TASK INSTRUCTIONS:
The expected output is an exact restatement of all the records.

SUPPLIED MATERIAL:
__________________________________________________
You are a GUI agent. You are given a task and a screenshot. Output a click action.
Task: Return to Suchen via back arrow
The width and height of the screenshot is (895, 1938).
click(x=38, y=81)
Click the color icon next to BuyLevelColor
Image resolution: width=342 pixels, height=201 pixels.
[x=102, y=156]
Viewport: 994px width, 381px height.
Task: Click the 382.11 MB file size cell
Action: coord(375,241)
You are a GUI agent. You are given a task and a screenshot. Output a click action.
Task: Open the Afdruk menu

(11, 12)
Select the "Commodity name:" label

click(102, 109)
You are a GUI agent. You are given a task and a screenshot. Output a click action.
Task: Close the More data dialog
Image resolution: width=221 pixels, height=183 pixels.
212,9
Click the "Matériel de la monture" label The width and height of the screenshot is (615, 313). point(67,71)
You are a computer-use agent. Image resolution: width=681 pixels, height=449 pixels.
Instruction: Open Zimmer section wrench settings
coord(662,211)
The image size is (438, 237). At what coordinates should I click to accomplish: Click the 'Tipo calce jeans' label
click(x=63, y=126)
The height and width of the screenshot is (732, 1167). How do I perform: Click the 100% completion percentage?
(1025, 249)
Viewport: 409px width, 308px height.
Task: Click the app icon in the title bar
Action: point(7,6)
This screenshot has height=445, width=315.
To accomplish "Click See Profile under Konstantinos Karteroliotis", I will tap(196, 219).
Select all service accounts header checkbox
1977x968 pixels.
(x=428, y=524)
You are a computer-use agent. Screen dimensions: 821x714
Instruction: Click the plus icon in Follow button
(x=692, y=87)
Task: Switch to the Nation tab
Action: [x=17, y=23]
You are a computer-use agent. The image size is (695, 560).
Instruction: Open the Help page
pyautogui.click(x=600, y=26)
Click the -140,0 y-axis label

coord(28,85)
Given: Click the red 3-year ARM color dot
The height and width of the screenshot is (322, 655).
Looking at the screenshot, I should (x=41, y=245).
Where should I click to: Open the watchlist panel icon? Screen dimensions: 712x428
__________________________________________________
RESPONSE:
You are a GUI agent. You are given a task and a screenshot. Output a click action.
Task: Return to Suchen via back arrow
The width and height of the screenshot is (895, 1938).
click(x=38, y=81)
Click the color icon next to BuyLevelColor
Image resolution: width=342 pixels, height=201 pixels.
[x=102, y=156]
Viewport: 994px width, 381px height.
Task: Click the 382.11 MB file size cell
Action: coord(375,241)
You are a GUI agent. You are given a task and a screenshot. Output a click action.
Task: Open the Afdruk menu

(11, 12)
Select the "Commodity name:" label

click(102, 109)
You are a GUI agent. You are given a task and a screenshot. Output a click action.
Task: Close the More data dialog
Image resolution: width=221 pixels, height=183 pixels.
212,9
Click the "Matériel de la monture" label The width and height of the screenshot is (615, 313). point(67,71)
You are a computer-use agent. Image resolution: width=681 pixels, height=449 pixels.
Instruction: Open Zimmer section wrench settings
coord(662,211)
The image size is (438, 237). At what coordinates should I click to accomplish: Click the 'Tipo calce jeans' label
click(x=63, y=126)
The height and width of the screenshot is (732, 1167). How do I perform: Click the 100% completion percentage?
(1025, 249)
Viewport: 409px width, 308px height.
Task: Click the app icon in the title bar
Action: point(7,6)
This screenshot has height=445, width=315.
To accomplish "Click See Profile under Konstantinos Karteroliotis", I will tap(196, 219).
Select all service accounts header checkbox
1977x968 pixels.
(x=428, y=524)
You are a computer-use agent. Screen dimensions: 821x714
Instruction: Click the plus icon in Follow button
(x=692, y=87)
Task: Switch to the Nation tab
Action: [x=17, y=23]
You are a computer-use agent. The image size is (695, 560).
Instruction: Open the Help page
pyautogui.click(x=600, y=26)
Click the -140,0 y-axis label

coord(28,85)
Given: Click the red 3-year ARM color dot
The height and width of the screenshot is (322, 655).
Looking at the screenshot, I should (x=41, y=245).
Where should I click to: Open the watchlist panel icon? Screen dimensions: 712x428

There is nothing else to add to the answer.